There isn’t an iOS user out there who hasn’t been attacked by an Android fanatic. It is unrestricted, they say. It is free, they say. It is so open, they say. It doesn’t come with the same strict (and unreasonable) rules that iOS does, they say. As it turns out, rising popularity has changed the game significantly… with an Android device now in novice hands more often than not. This reality has forced Google to realize that a little control over their operating system isn’t a bad thing, beginning with a tighter rein on the Play Store (making it look an awful lot more like Apple’s App Store).
Some of the recent changes are fairly harmless, like adding a page for your account that lists every app you have ever bought. Other are slightly more intrusive, like removing a selection of piracy-related apps (including: The Pirate Bay Premium, The Pirate Bay Proxy, The Pirate Bay Mirror, and the PirateApp) from the Play Store by citing violations of their content policy for intellectual property provisions. It gets worse: the developers responsible for those apps also received a policy strike that readies their accounts for suspension if there are repeated violations.
Of course, this attack against piracy shouldn’t really be much of a surprise. Earlier this year, Google added a content suggestion box to their search functionality that lets users easily buy or rent content found in their results. Around the same time, Google also made some adjustments that saw piracy sites losing rank –a move that hurt popular sites, but benefited those that were lesser-known.
Die-hards will still scream from the mountain-tops about how these changes aren’t a big deal if you are willing to jailbreak your device (or side load apps)… but many of the same things could be said for hacked iOS devices too. If you ask me, the real news is more about Google’s changing philosophy than it is about operating system capabilities.
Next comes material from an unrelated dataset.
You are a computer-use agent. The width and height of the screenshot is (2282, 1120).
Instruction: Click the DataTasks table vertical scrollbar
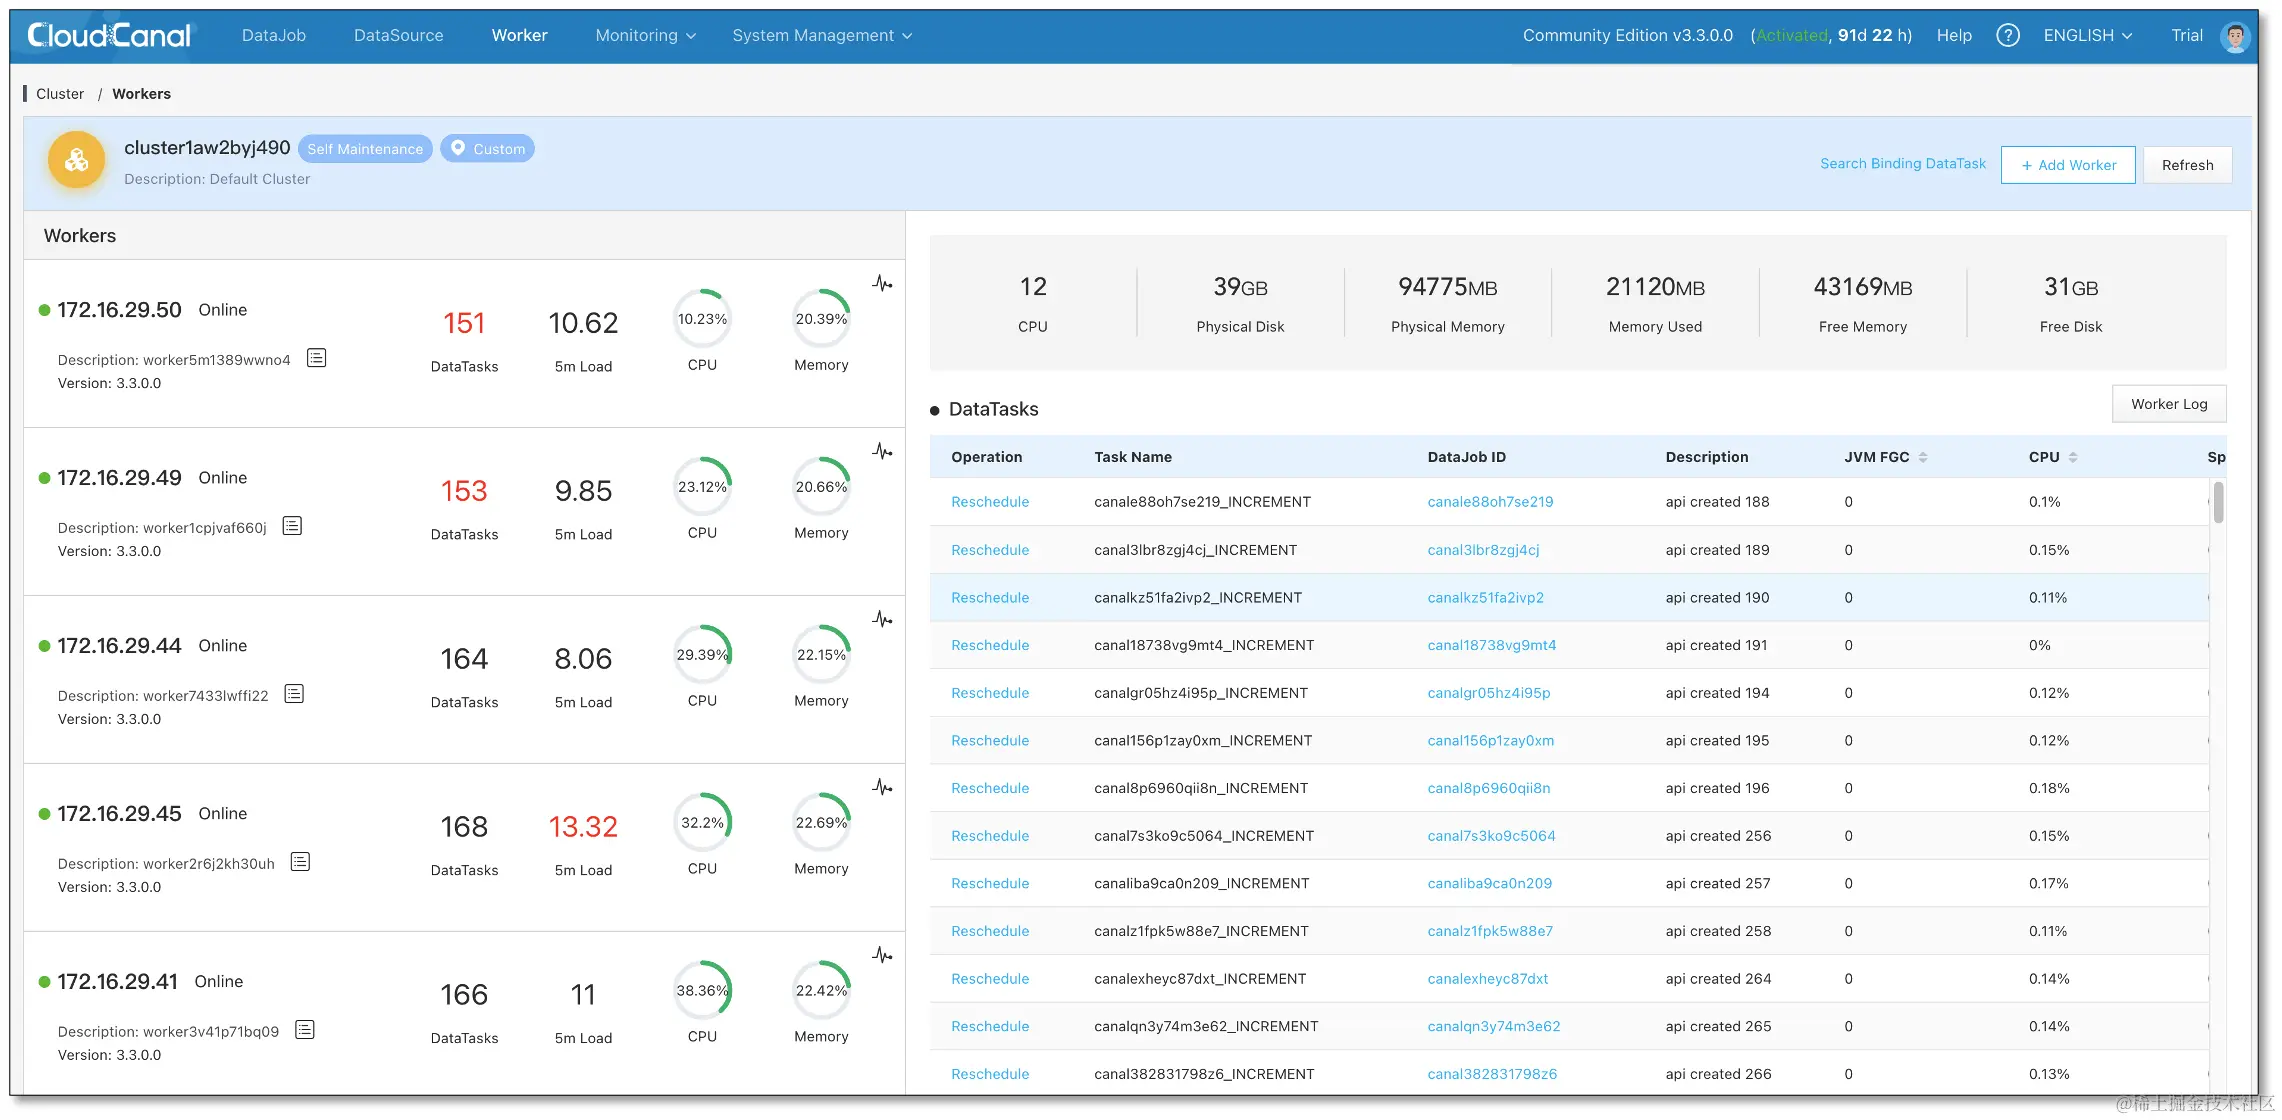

What you won’t hear from those same people, is how Google pretty much rules the targeted ad game: selling your private information to make a little money (some of which goes to pay for patent licenses and other technologies that are required by their ‘free’ operating system).
So what bothers Android evangelists more: seeing Google implement screening processes for apps in their store, or realizing that Google being a little bit more like Apple is a necessary (and functional) evil?